RECORDS PROVIDED Start Marker
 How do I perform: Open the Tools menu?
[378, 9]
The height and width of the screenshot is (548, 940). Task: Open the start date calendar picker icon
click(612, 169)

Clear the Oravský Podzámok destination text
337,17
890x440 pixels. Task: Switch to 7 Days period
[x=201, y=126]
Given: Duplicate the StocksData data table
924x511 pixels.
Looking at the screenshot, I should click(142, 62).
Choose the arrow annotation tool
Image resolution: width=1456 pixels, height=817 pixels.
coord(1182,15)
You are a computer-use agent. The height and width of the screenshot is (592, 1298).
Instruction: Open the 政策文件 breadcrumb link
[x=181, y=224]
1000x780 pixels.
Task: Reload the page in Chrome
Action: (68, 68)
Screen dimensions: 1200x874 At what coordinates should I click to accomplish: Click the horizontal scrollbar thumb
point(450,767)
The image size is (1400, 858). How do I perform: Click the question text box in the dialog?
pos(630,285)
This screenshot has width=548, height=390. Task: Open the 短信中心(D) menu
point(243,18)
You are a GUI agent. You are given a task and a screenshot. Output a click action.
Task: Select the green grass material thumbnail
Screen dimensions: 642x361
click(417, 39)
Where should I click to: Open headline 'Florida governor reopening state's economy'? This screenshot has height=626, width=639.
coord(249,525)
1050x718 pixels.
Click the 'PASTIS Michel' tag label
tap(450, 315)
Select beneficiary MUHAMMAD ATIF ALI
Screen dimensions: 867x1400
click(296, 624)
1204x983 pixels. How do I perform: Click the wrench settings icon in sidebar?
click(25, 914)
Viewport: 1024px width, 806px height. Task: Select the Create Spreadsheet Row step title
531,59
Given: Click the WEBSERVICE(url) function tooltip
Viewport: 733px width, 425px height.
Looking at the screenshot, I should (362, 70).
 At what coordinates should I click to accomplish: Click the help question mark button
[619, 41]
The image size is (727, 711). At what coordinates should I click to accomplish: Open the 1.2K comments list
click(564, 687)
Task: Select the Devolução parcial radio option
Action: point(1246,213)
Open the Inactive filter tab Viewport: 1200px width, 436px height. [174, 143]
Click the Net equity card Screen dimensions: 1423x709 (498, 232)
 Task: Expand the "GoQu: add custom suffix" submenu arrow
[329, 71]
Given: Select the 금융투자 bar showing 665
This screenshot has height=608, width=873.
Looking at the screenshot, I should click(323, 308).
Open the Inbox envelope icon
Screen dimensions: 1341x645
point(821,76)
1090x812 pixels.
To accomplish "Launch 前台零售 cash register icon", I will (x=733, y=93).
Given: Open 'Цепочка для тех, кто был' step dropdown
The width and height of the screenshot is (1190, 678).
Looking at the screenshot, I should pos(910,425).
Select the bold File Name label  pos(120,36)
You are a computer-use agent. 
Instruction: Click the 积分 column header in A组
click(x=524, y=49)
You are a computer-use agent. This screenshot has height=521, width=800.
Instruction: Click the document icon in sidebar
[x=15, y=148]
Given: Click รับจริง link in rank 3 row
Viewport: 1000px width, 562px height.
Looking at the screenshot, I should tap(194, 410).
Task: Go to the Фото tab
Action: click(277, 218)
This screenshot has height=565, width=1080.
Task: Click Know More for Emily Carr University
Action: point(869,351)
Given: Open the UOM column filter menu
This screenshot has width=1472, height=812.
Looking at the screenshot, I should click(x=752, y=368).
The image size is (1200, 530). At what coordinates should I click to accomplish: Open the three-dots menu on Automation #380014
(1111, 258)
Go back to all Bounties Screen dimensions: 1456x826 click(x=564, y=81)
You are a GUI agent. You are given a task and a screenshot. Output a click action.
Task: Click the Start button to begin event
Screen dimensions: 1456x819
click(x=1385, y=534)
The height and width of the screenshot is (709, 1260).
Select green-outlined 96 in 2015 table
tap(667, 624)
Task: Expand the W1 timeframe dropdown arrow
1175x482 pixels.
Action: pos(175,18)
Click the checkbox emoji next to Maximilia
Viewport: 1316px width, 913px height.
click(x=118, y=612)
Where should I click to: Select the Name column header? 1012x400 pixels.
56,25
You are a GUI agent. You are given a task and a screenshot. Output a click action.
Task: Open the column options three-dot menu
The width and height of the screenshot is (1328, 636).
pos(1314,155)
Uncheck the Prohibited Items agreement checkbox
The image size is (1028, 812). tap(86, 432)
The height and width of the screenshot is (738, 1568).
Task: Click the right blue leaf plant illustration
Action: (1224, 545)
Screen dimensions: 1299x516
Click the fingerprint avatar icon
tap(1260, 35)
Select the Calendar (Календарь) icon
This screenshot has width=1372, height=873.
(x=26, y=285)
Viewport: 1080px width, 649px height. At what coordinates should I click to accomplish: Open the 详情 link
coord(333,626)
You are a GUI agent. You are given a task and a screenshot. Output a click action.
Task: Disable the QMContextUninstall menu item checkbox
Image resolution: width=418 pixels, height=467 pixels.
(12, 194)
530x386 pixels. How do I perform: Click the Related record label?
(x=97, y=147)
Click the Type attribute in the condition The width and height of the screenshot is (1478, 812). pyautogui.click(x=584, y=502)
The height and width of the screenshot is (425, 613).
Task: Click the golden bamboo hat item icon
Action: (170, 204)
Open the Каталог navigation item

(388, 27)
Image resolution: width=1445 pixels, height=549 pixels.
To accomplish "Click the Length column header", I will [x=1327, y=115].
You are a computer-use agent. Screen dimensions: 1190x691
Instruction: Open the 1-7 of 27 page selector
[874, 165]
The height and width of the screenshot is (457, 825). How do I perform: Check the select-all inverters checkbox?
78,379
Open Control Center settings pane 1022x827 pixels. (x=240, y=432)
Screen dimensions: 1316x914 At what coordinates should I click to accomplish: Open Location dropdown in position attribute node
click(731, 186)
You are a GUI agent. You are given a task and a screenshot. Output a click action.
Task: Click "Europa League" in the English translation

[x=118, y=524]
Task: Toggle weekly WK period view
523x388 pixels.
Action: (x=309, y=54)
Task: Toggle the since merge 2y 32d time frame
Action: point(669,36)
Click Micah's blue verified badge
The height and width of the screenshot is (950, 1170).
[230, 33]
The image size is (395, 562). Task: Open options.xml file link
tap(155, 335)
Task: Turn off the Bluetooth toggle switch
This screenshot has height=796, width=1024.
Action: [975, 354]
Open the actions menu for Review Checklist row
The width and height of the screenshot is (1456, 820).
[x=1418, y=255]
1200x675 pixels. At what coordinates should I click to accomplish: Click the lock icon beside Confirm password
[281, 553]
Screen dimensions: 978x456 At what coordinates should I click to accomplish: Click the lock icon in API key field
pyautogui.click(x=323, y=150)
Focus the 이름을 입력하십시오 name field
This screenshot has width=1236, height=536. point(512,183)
RECORDS PROVIDED End Marker
Would you reproduce the material above exactly as it reads?

 How do I perform: Open the Tools menu?
[378, 9]
The height and width of the screenshot is (548, 940). Task: Open the start date calendar picker icon
click(612, 169)

Clear the Oravský Podzámok destination text
337,17
890x440 pixels. Task: Switch to 7 Days period
[x=201, y=126]
Given: Duplicate the StocksData data table
924x511 pixels.
Looking at the screenshot, I should click(142, 62).
Choose the arrow annotation tool
Image resolution: width=1456 pixels, height=817 pixels.
coord(1182,15)
You are a computer-use agent. The height and width of the screenshot is (592, 1298).
Instruction: Open the 政策文件 breadcrumb link
[x=181, y=224]
1000x780 pixels.
Task: Reload the page in Chrome
Action: (68, 68)
Screen dimensions: 1200x874 At what coordinates should I click to accomplish: Click the horizontal scrollbar thumb
point(450,767)
The image size is (1400, 858). How do I perform: Click the question text box in the dialog?
pos(630,285)
This screenshot has width=548, height=390. Task: Open the 短信中心(D) menu
point(243,18)
You are a GUI agent. You are given a task and a screenshot. Output a click action.
Task: Select the green grass material thumbnail
Screen dimensions: 642x361
click(417, 39)
Where should I click to: Open headline 'Florida governor reopening state's economy'? This screenshot has height=626, width=639.
coord(249,525)
1050x718 pixels.
Click the 'PASTIS Michel' tag label
tap(450, 315)
Select beneficiary MUHAMMAD ATIF ALI
Screen dimensions: 867x1400
click(296, 624)
1204x983 pixels. How do I perform: Click the wrench settings icon in sidebar?
click(25, 914)
Viewport: 1024px width, 806px height. Task: Select the Create Spreadsheet Row step title
531,59
Given: Click the WEBSERVICE(url) function tooltip
Viewport: 733px width, 425px height.
Looking at the screenshot, I should (362, 70).
 At what coordinates should I click to accomplish: Click the help question mark button
[619, 41]
The image size is (727, 711). At what coordinates should I click to accomplish: Open the 1.2K comments list
click(564, 687)
Task: Select the Devolução parcial radio option
Action: point(1246,213)
Open the Inactive filter tab Viewport: 1200px width, 436px height. [174, 143]
Click the Net equity card Screen dimensions: 1423x709 (498, 232)
 Task: Expand the "GoQu: add custom suffix" submenu arrow
[329, 71]
Given: Select the 금융투자 bar showing 665
This screenshot has height=608, width=873.
Looking at the screenshot, I should click(323, 308).
Open the Inbox envelope icon
Screen dimensions: 1341x645
point(821,76)
1090x812 pixels.
To accomplish "Launch 前台零售 cash register icon", I will (x=733, y=93).
Given: Open 'Цепочка для тех, кто был' step dropdown
The width and height of the screenshot is (1190, 678).
Looking at the screenshot, I should pos(910,425).
Select the bold File Name label  pos(120,36)
You are a computer-use agent. 
Instruction: Click the 积分 column header in A组
click(x=524, y=49)
You are a computer-use agent. This screenshot has height=521, width=800.
Instruction: Click the document icon in sidebar
[x=15, y=148]
Given: Click รับจริง link in rank 3 row
Viewport: 1000px width, 562px height.
Looking at the screenshot, I should tap(194, 410).
Task: Go to the Фото tab
Action: click(277, 218)
This screenshot has height=565, width=1080.
Task: Click Know More for Emily Carr University
Action: point(869,351)
Given: Open the UOM column filter menu
This screenshot has width=1472, height=812.
Looking at the screenshot, I should click(x=752, y=368).
The image size is (1200, 530). At what coordinates should I click to accomplish: Open the three-dots menu on Automation #380014
(1111, 258)
Go back to all Bounties Screen dimensions: 1456x826 click(x=564, y=81)
You are a GUI agent. You are given a task and a screenshot. Output a click action.
Task: Click the Start button to begin event
Screen dimensions: 1456x819
click(x=1385, y=534)
The height and width of the screenshot is (709, 1260).
Select green-outlined 96 in 2015 table
tap(667, 624)
Task: Expand the W1 timeframe dropdown arrow
1175x482 pixels.
Action: pos(175,18)
Click the checkbox emoji next to Maximilia
Viewport: 1316px width, 913px height.
click(x=118, y=612)
Where should I click to: Select the Name column header? 1012x400 pixels.
56,25
You are a GUI agent. You are given a task and a screenshot. Output a click action.
Task: Open the column options three-dot menu
The width and height of the screenshot is (1328, 636).
pos(1314,155)
Uncheck the Prohibited Items agreement checkbox
The image size is (1028, 812). tap(86, 432)
The height and width of the screenshot is (738, 1568).
Task: Click the right blue leaf plant illustration
Action: (1224, 545)
Screen dimensions: 1299x516
Click the fingerprint avatar icon
tap(1260, 35)
Select the Calendar (Календарь) icon
This screenshot has width=1372, height=873.
(x=26, y=285)
Viewport: 1080px width, 649px height. At what coordinates should I click to accomplish: Open the 详情 link
coord(333,626)
You are a GUI agent. You are given a task and a screenshot. Output a click action.
Task: Disable the QMContextUninstall menu item checkbox
Image resolution: width=418 pixels, height=467 pixels.
(12, 194)
530x386 pixels. How do I perform: Click the Related record label?
(x=97, y=147)
Click the Type attribute in the condition The width and height of the screenshot is (1478, 812). pyautogui.click(x=584, y=502)
The height and width of the screenshot is (425, 613).
Task: Click the golden bamboo hat item icon
Action: (170, 204)
Open the Каталог navigation item

(388, 27)
Image resolution: width=1445 pixels, height=549 pixels.
To accomplish "Click the Length column header", I will [x=1327, y=115].
You are a computer-use agent. Screen dimensions: 1190x691
Instruction: Open the 1-7 of 27 page selector
[874, 165]
The height and width of the screenshot is (457, 825). How do I perform: Check the select-all inverters checkbox?
78,379
Open Control Center settings pane 1022x827 pixels. (x=240, y=432)
Screen dimensions: 1316x914 At what coordinates should I click to accomplish: Open Location dropdown in position attribute node
click(731, 186)
You are a GUI agent. You are given a task and a screenshot. Output a click action.
Task: Click "Europa League" in the English translation

[x=118, y=524]
Task: Toggle weekly WK period view
523x388 pixels.
Action: (x=309, y=54)
Task: Toggle the since merge 2y 32d time frame
Action: point(669,36)
Click Micah's blue verified badge
The height and width of the screenshot is (950, 1170).
[230, 33]
The image size is (395, 562). Task: Open options.xml file link
tap(155, 335)
Task: Turn off the Bluetooth toggle switch
This screenshot has height=796, width=1024.
Action: [975, 354]
Open the actions menu for Review Checklist row
The width and height of the screenshot is (1456, 820).
[x=1418, y=255]
1200x675 pixels. At what coordinates should I click to accomplish: Click the lock icon beside Confirm password
[281, 553]
Screen dimensions: 978x456 At what coordinates should I click to accomplish: Click the lock icon in API key field
pyautogui.click(x=323, y=150)
Focus the 이름을 입력하십시오 name field
This screenshot has width=1236, height=536. point(512,183)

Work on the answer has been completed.